Legal

Privacy Policy

Privacy notice for developer accounts, hosted end-user auth, project settings, gateway records, billing metadata, support, and operational logs.

Production legal documents

Last updated June 8, 2026. Version 2026-06-production-v1.

Who this covers

This Privacy Policy covers personal information Switchboard handles for developer accounts, workspaces, project configuration, hosted end-user authentication, gateway operations, billing, support, security, and site usage. Developers are responsible for separate privacy notices for their own end users and products.

Information we collect

We collect account email addresses, authentication records, OAuth identity metadata, workspace and project settings, allowed origins, hosted backend settings, API key metadata, end-user identity and session records, billing status, usage events, gateway request metadata, replayable response bodies where needed for idempotency, Stripe identifiers, webhook records, logs, support communications, and device/request metadata such as IP address and user agent.

How we use information

We use information to provide and secure the Service, authenticate users, route AI requests, meter usage, calculate fees, process billing, support customers, detect abuse, troubleshoot incidents, satisfy legal obligations, communicate service updates, and improve reliability and product quality.

Service providers

We use subprocessors and service providers for hosting, database services, payment processing, AI provider routing, email delivery, monitoring, support, security, and operations.
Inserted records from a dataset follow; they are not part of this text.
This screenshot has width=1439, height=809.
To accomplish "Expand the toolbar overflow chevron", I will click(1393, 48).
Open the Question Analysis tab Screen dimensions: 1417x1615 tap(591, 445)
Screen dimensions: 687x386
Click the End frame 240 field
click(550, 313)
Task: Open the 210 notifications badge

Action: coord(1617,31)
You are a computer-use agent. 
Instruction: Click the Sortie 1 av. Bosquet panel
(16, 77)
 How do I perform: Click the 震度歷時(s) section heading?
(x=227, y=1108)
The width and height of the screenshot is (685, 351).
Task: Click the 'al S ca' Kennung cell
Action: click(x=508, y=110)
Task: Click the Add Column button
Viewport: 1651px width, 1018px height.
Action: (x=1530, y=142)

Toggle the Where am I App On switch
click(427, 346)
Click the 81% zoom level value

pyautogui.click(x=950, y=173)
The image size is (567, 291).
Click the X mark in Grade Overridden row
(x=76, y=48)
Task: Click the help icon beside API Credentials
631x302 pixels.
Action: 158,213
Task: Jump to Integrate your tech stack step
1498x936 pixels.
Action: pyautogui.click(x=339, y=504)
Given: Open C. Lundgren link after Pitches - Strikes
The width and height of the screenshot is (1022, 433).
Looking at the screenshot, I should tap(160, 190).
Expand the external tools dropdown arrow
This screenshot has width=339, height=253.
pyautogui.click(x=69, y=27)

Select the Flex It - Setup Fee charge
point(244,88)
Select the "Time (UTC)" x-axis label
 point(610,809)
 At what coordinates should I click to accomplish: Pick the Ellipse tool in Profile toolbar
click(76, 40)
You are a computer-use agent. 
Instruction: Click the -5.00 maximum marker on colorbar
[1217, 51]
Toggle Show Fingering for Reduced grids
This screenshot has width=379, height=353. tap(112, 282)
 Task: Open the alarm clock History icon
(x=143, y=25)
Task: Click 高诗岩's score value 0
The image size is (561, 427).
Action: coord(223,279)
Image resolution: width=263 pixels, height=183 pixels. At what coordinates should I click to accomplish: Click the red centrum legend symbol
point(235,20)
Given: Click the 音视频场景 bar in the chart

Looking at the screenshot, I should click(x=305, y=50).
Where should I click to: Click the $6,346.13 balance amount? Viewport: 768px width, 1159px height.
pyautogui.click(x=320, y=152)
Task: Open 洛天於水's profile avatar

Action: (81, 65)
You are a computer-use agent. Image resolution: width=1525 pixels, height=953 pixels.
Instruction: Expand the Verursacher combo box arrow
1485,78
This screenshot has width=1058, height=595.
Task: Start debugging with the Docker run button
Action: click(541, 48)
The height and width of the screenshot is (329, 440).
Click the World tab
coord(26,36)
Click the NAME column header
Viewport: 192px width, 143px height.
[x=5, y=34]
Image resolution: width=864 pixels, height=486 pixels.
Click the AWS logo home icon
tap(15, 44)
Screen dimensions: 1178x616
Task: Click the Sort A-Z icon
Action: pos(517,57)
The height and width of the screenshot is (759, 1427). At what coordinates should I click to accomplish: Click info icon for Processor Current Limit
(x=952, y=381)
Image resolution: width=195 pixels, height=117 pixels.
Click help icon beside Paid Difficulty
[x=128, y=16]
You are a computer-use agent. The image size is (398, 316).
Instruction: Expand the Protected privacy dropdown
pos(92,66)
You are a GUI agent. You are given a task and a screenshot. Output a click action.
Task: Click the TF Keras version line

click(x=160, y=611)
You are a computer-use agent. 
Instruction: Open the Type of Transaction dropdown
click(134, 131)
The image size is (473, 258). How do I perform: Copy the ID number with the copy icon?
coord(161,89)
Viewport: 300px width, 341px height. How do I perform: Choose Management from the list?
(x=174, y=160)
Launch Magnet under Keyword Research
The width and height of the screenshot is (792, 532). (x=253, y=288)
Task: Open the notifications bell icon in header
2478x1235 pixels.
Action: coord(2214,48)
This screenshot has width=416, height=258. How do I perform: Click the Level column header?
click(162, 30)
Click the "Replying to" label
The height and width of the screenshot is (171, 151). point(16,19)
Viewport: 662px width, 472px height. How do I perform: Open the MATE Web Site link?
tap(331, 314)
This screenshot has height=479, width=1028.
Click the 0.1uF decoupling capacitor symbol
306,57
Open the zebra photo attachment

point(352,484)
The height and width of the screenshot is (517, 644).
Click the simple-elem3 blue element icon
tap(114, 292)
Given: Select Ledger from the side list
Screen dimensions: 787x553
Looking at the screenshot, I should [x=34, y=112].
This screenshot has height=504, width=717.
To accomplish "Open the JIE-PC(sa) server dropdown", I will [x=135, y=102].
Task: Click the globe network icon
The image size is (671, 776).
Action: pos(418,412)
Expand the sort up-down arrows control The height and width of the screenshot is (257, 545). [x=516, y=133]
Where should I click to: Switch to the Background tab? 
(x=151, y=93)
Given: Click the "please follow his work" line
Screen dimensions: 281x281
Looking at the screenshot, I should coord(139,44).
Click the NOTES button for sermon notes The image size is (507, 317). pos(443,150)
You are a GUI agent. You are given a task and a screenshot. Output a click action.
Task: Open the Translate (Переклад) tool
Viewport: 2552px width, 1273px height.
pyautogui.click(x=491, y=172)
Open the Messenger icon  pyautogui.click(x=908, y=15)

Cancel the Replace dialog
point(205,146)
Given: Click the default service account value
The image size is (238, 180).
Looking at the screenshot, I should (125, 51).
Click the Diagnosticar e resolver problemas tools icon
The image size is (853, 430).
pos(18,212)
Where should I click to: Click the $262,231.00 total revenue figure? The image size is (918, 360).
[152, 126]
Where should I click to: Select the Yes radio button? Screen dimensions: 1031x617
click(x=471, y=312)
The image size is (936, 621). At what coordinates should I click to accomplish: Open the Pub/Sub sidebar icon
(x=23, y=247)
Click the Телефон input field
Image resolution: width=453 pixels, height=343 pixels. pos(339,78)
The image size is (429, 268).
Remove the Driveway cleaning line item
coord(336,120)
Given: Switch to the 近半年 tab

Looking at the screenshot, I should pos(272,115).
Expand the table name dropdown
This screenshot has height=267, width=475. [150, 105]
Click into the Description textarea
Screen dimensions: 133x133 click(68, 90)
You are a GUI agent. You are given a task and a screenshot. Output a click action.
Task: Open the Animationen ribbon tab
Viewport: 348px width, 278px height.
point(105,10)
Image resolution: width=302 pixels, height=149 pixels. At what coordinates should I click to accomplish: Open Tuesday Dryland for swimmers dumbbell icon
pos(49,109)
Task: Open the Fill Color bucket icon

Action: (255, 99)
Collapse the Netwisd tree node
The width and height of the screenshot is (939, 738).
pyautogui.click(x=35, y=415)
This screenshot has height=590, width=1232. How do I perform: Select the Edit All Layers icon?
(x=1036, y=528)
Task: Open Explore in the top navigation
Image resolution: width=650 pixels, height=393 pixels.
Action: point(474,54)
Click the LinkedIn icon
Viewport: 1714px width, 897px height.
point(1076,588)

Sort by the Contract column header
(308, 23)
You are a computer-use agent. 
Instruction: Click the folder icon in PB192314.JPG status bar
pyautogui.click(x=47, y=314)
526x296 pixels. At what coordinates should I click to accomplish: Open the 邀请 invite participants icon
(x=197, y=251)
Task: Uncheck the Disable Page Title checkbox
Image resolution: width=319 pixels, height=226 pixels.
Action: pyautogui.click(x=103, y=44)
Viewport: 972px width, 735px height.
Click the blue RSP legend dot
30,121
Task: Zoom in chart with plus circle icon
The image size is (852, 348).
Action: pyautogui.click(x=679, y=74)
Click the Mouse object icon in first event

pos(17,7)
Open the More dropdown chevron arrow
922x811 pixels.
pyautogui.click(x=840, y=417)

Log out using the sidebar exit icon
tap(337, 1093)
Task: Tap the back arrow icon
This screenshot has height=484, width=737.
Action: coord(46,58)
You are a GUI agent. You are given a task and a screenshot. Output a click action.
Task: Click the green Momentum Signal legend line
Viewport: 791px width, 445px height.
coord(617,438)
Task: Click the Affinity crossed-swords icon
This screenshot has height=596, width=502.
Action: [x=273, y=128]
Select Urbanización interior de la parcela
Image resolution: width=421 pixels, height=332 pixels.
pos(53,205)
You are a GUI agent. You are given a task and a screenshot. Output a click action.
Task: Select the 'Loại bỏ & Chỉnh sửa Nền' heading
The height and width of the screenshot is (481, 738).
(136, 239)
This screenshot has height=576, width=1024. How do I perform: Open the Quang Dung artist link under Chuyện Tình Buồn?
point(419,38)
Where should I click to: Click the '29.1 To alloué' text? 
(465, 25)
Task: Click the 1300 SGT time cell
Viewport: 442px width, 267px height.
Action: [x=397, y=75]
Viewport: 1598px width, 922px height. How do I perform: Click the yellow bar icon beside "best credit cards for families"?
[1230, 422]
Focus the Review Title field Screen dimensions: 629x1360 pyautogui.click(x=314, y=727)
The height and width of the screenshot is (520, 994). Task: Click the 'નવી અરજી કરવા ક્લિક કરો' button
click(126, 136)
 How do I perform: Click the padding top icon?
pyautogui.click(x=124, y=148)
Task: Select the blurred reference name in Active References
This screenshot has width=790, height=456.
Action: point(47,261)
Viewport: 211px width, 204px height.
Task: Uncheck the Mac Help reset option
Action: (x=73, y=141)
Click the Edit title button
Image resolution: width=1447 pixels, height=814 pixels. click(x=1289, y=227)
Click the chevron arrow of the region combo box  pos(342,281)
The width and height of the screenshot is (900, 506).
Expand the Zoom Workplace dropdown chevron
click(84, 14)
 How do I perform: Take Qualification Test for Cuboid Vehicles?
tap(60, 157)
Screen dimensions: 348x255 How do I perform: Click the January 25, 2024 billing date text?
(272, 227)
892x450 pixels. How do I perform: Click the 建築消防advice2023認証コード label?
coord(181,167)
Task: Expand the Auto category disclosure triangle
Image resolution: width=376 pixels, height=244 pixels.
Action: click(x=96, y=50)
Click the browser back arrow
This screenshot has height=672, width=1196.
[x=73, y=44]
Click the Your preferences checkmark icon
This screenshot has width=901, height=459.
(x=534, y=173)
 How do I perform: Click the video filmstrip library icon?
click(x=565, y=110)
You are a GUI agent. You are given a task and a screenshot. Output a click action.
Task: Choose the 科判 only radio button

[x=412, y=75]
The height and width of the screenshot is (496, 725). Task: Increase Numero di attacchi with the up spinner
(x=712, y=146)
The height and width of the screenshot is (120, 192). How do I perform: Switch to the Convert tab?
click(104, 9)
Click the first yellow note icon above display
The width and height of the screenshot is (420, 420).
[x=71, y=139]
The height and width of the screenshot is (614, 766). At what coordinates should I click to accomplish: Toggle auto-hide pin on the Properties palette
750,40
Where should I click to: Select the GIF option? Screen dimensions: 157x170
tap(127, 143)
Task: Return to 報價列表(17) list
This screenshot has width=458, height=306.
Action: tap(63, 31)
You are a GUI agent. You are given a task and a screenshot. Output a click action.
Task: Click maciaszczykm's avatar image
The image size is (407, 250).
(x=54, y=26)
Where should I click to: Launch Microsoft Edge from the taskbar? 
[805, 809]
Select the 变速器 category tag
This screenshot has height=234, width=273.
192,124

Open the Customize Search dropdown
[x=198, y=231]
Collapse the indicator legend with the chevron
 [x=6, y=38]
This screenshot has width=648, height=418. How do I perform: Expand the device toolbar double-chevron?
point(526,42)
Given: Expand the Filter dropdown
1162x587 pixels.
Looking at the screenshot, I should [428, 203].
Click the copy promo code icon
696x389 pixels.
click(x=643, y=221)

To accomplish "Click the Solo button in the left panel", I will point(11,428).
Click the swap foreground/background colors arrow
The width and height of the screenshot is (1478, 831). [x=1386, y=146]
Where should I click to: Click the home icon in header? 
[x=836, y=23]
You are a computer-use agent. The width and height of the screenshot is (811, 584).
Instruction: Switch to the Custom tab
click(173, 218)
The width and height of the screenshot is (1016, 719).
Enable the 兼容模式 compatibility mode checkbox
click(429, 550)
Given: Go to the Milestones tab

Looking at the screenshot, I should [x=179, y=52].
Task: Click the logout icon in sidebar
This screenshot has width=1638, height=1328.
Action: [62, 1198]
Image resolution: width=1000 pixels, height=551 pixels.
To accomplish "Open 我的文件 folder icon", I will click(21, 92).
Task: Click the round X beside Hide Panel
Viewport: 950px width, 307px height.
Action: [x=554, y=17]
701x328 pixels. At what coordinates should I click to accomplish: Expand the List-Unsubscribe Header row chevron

Stripe processes payment and connected-account data. OpenAI and other configured AI providers process prompts and outputs submitted through the gateway according to the applicable provider terms.

Legal bases and consent

For Canadian commercial activities, we collect, use, and disclose personal information for identified business purposes with consent where required by PIPEDA or other applicable law. Consent may be express or implied depending on the context, the sensitivity of the information, and the reasonable expectations of the individual.

Safeguards

We use administrative, technical, and physical safeguards appropriate to the sensitivity of the information, including hashed credentials, scoped sessions, access controls, TLS, webhook signature verification, secret management, logging, backup practices, and operational review of billing and security events.

Retention and deletion

We retain information only as long as reasonably needed for the Service, account administration, billing, tax, audit, security, fraud prevention, dispute handling, backup, legal compliance, and legitimate business purposes. Some billing, webhook, usage, and security records may be retained after account or project deletion where required for accounting, compliance, or dispute resolution.

Privacy rights

Individuals may request access to or correction of their personal information, subject to legal limits. Developers should handle requests from their own end users when they control the relationship; Switchboard will support developer requests where the information is processed by Switchboard on the developer's behalf.

Breaches

If a breach of security safeguards involving personal information creates a real risk of significant harm, Switchboard will assess reporting and notification obligations under PIPEDA and applicable provincial laws, keep required records, and notify affected parties as required.

Commercial electronic messages

Switchboard sends transactional service messages and may send commercial electronic messages where permitted by CASL, including with consent or another lawful basis. Marketing messages should include required identification information and an unsubscribe mechanism where CASL applies.